Using Interactive Neural-Symbolic Models to Test Hypotheses of Human Event Cognition

Abstract

The last decade has seen a surge of naturalistic experiments in cognitive neuroscience, which require highly interactive processing across multiple cognitive functions. This thesis leverages recent advances in deep learning to present two interactive neural symbolic models that aim to shed light on the underlying cognitive mechanisms during event cognition.In the first project, we aim to explain the recent finding showing that humans are selective in when they encode and retrieve episodic memories. We trained a memory-augmented neural network to use its episodic memory to support prediction of upcoming states in an environment where past situations sometimes reoccur.
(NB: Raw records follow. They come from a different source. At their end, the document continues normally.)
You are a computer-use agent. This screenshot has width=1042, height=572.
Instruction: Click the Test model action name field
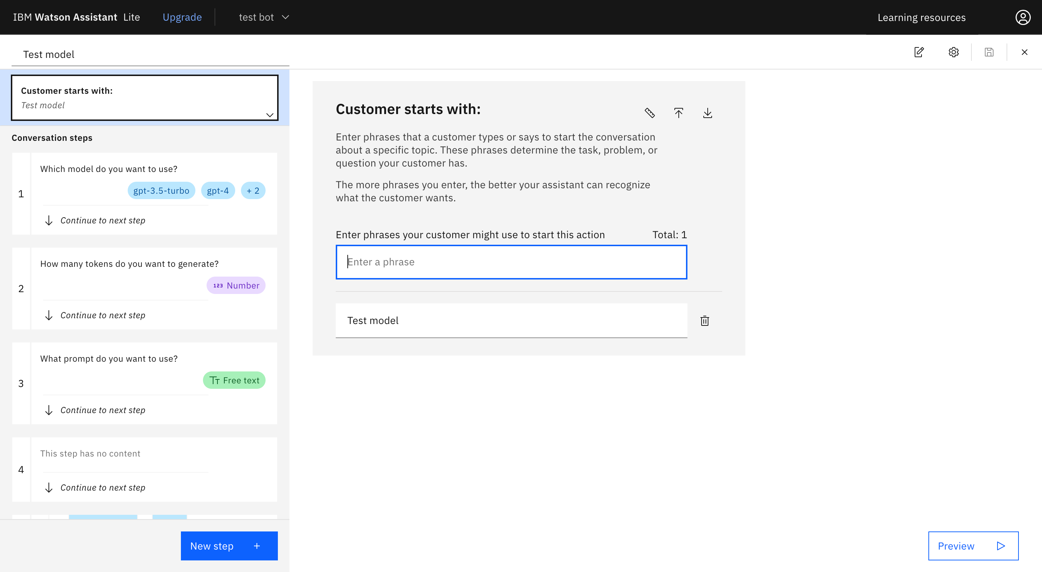tap(150, 54)
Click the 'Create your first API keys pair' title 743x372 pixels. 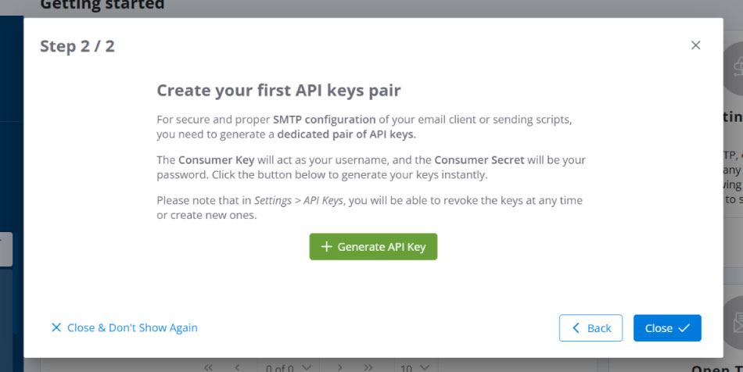pos(278,91)
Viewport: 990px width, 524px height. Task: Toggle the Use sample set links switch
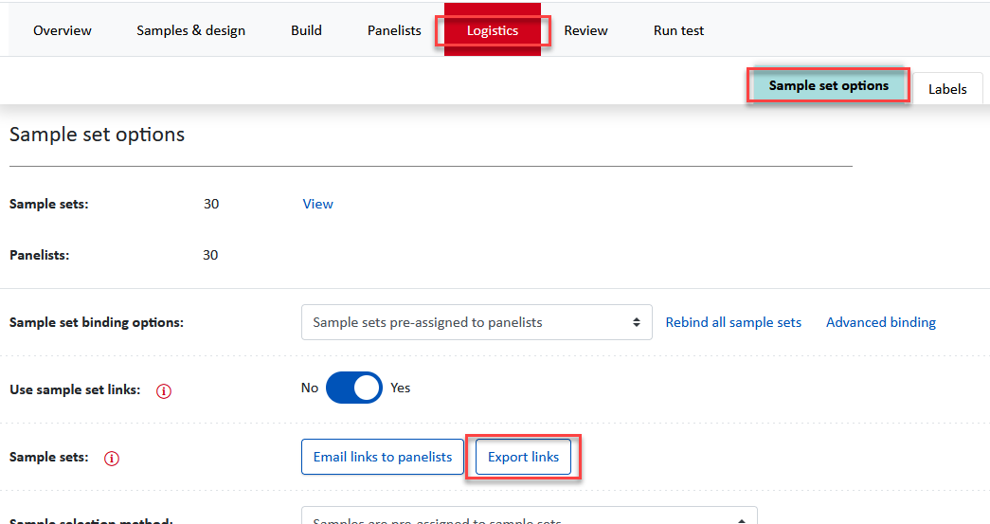click(x=353, y=388)
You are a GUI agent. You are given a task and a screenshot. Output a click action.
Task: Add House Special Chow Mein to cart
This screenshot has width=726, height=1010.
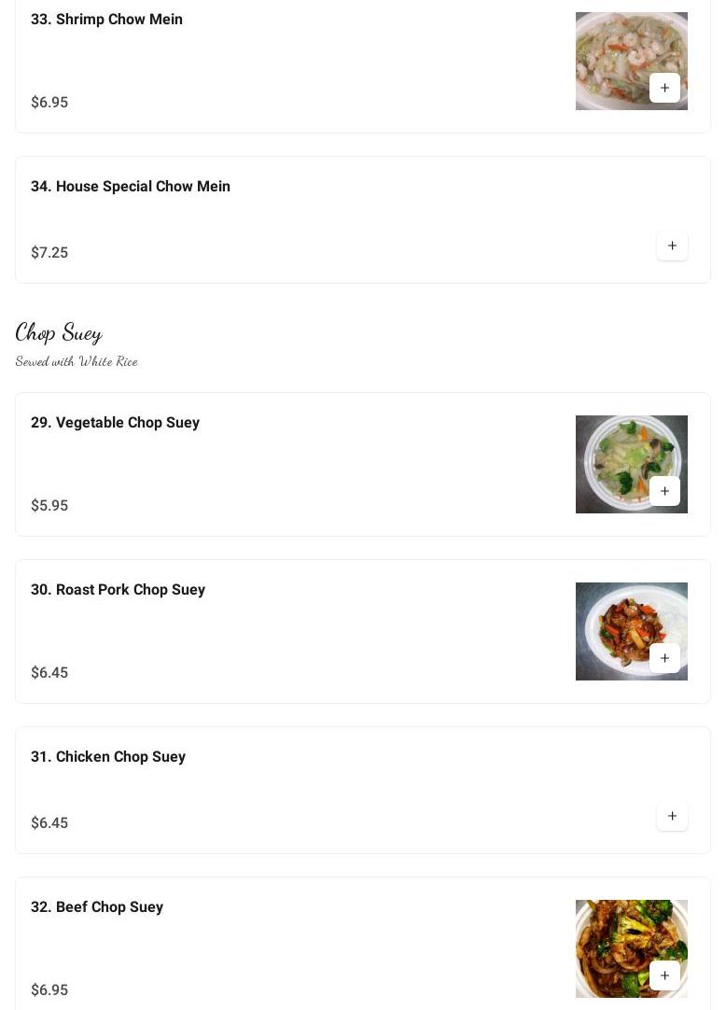click(x=672, y=245)
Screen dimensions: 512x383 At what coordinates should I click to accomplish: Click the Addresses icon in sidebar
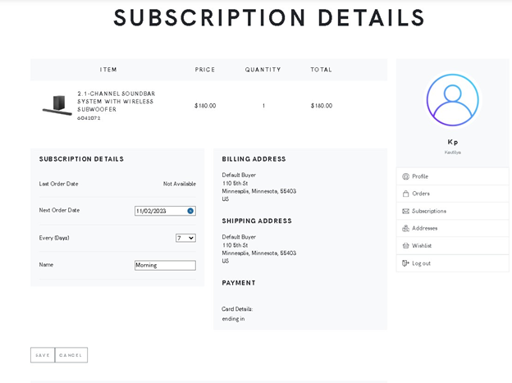[x=405, y=228]
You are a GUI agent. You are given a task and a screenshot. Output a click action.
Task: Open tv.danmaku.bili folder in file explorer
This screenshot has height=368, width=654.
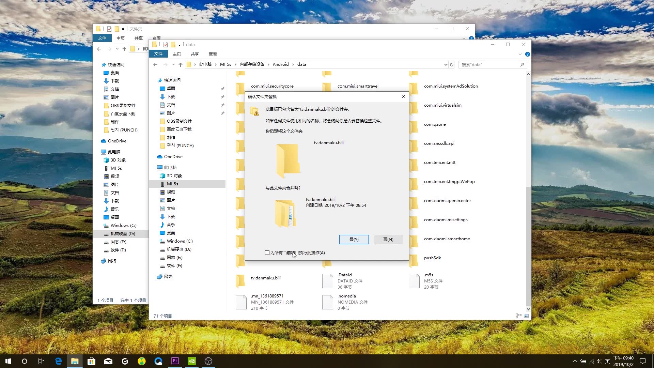pyautogui.click(x=265, y=278)
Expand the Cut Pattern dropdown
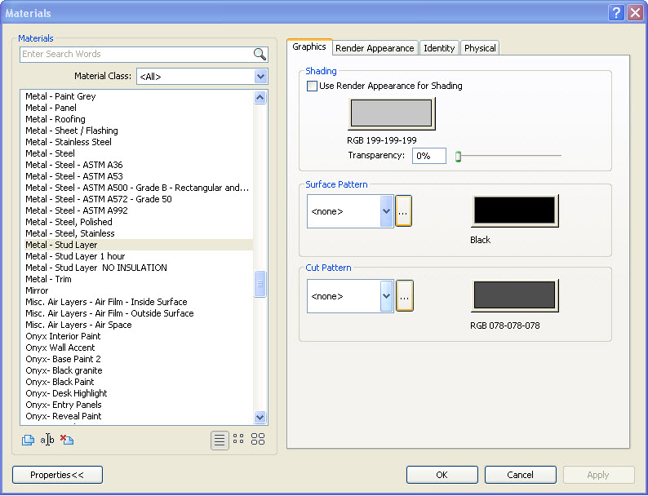648x496 pixels. pos(387,296)
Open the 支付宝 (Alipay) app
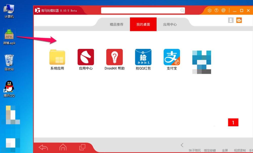 coord(172,57)
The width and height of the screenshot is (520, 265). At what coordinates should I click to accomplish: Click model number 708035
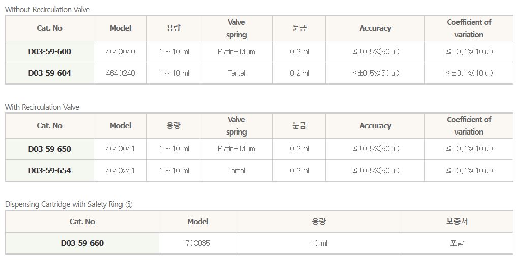[198, 243]
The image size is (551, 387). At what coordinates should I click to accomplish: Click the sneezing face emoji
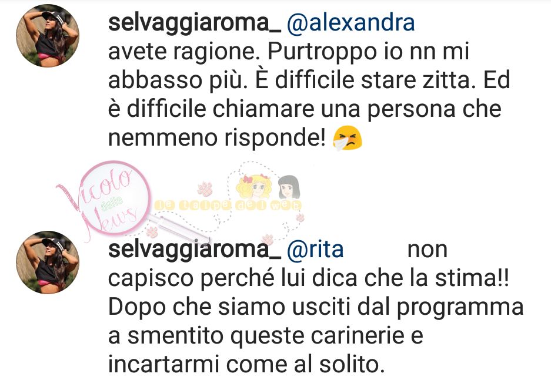[347, 138]

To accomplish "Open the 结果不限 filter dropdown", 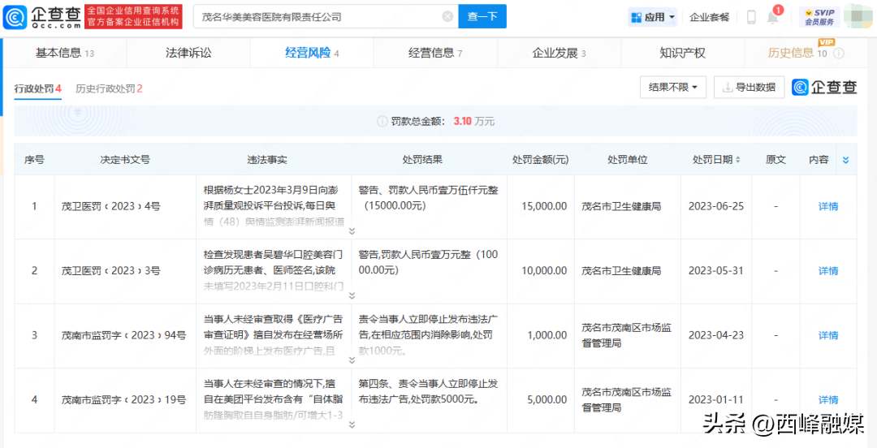I will click(673, 88).
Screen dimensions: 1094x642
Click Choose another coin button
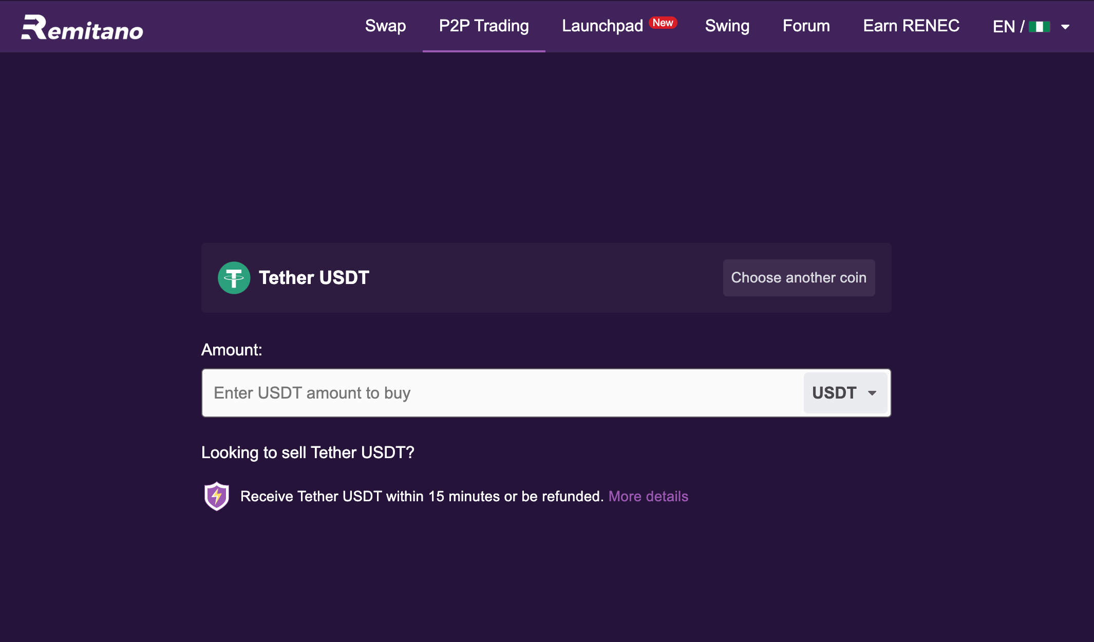799,278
We found that the network learned to retrieve selectively as a function of several factors, including its uncertainty about the upcoming state. Additionally, we found that selectively encoding episodic memories at the end of an event (but not mid-event) led to better subsequent prediction performance. In all of these cases, the benefits of selective retrieval and encoding can be explained in terms of reducing the risk of retrieving irrelevant memories. Overall, these modeling results provide a resource-rational account of why episodic retrieval and encoding should be selective and lead to several testable predictions. In the second project, we present the latent cause network (LCNet), a neural network model of latent cause inference (LCI), which aims to explain how humans spontaneously perceive a continuous stream of experience as discrete events. LCNet interacts with a Bayesian LCI mechanism that activates a unique context vector for each inferred latent cause (LC). LCNet can also recall episodic memories of previously inferred LCs to avoid performing LCI all the time. These mechanisms made LCNet more neurally plausible and efficient than existing models. Across three simulations, we found that LCNet can extract the shared structure across LCs while avoiding catastrophic interference, capture human data on curriculum effects on schema learning, and infer the underlying event structure and produce human-like event segmentation when processing naturalistic videos of daily activities. Our work provides a neurally plausible computational model that can operate in both laboratory and naturalistic settings, opening up the possibility of providing a unified model of event cognition.